Tuesday, June 9, 2015

What the Hell is "Free Will?"


I've been seeing a lot of talk about free will lately, and I have to confess that I honestly don't know what that term is supposed to mean.  It's as if we all have intuitive "gut sense" of what free will is supposed to be, but then it always breaks down whenever we try and give it a hard definition.  Now I honestly want to know what free will is, and how to recognize a free agent if and when I should ever encounter one, but for some reason, nobody ever seems to give me a straight definition.  So to help cut through the ambiguity, I'd like to offer a simple philosophical challenge to everyone out there who sincerely believes in free will.  It goes like this:

Imagine yourself in a room, sitting at a table.  Across from you are what appear to be two identical twins.  They look the same, they act the same, and in all physical respects, they are as alike as two people can possibly be.  However, there is one key distinction that exists between them: one of them has free will, while the other one does not.  For example, maybe one of them had a brain aneurism that robbed him of the free will center in his brain.  Or maybe one of them is a kind of artificial organism, created in a lab, and programmed to look and act like a person in every superficial way, but without the "free will" part - that sort of thing.  Your only job is to tell me which is which.  Which one has free will and which one does not?

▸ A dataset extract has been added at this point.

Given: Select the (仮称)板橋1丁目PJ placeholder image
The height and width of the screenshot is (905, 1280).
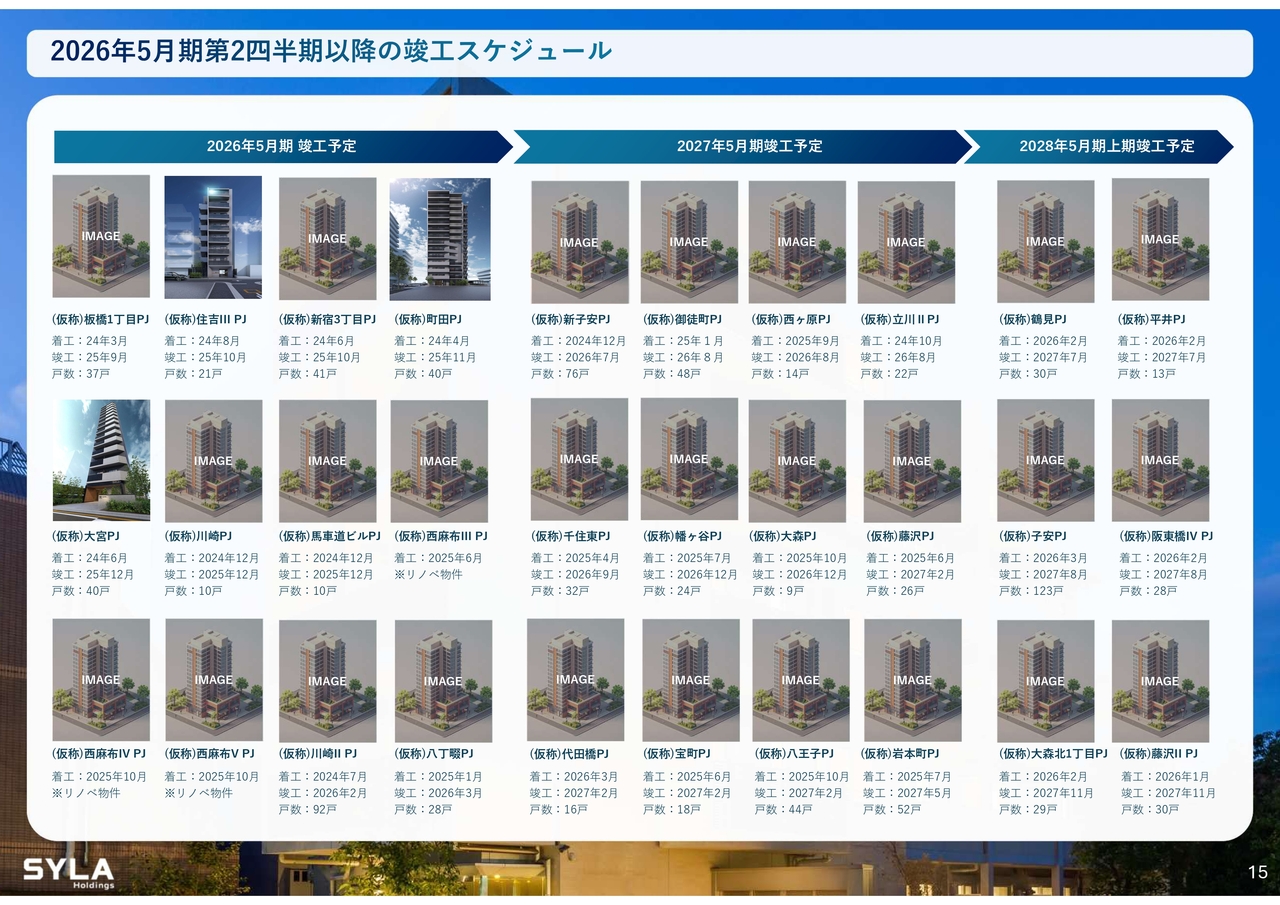Looking at the screenshot, I should click(x=101, y=236).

If that sounds a little unfair, then let's make it easy.  I'll grant you access to any measurement equipment you like.  If you need a functional magnetic resonance imager, then fine.  You can have one.  If you need to dissect their brain, then go right ahead.  Or if you need a mass spectrometer, then that's great too.  Anything you like, just so long as it is at least possible to access in principle.  For instance, time machines are obviously not an option because they they simply don't exist, and almost certainly never will.  I also cannot accept an answer involving other immeasurable, supernatural forces, like "the one with the soul has free will."  Otherwise, we'd just have to repeat the entire experiment over again to figure out what a "soul" is.  So unless you're prepared to go down that road, then just stick to the question at hand - what set of empirical data would you need in order to objectively measure the difference between a thing that has free will and a thing that doesn't?

Now I've gotta tell you, I've posed this problem before, and it is like pulling teeth to get a straight answer out people, especially when it comes to Christians.  For example, one very common response I've encountered is the idea that free will is somehow "immaterial," and therefore cannot be empirically quantified.  And that's fine if you want to think that, but it's also an open admission that free will effectively has no meaning. You've basically just told me that there is literally no way to differentiate between things that have free will and things that don't.  I could claim that rocks have free will, or that Canadians don't, and there would be no way to prove either of those assertions false.

Then on the rare occasions when I do find people willing to offer a coherent definition, they almost always refuse to follow it consistently.  For example, most common definitions of free will tend to involve things like "the ability to choose between different possible courses of action without coercion," or maybe something similar; which is again fine, until you realize that computer programs are also perfectly capable of meeting that exact same criterion.  Or maybe if not today, then soon, because it's really only a matter of time before artificial intelligences begin to mimic the cognitive capacity of human beings.  Yet once you start going down that road, most people will immediately begin to back pedal, saying that robots are just collections of transistors and therefore cannot possibly have free will.  And that's fine if you want to think that, too, but all it does is bring us back to the original challenge.  How do I tell the difference between a thing with free will and a thing without?  Why do sophisticated networks of neurons in human brains get to have free will, but not sophisticated networks of silicon transistors?  What's the difference?  Because again, if you cannot tell me the empirical difference between a thing with free will and a thing without, then there simply is no distinction between those two states.  It's just a word that has no tangible referent.

Thank you for listening, and I look forward to hearing your answers.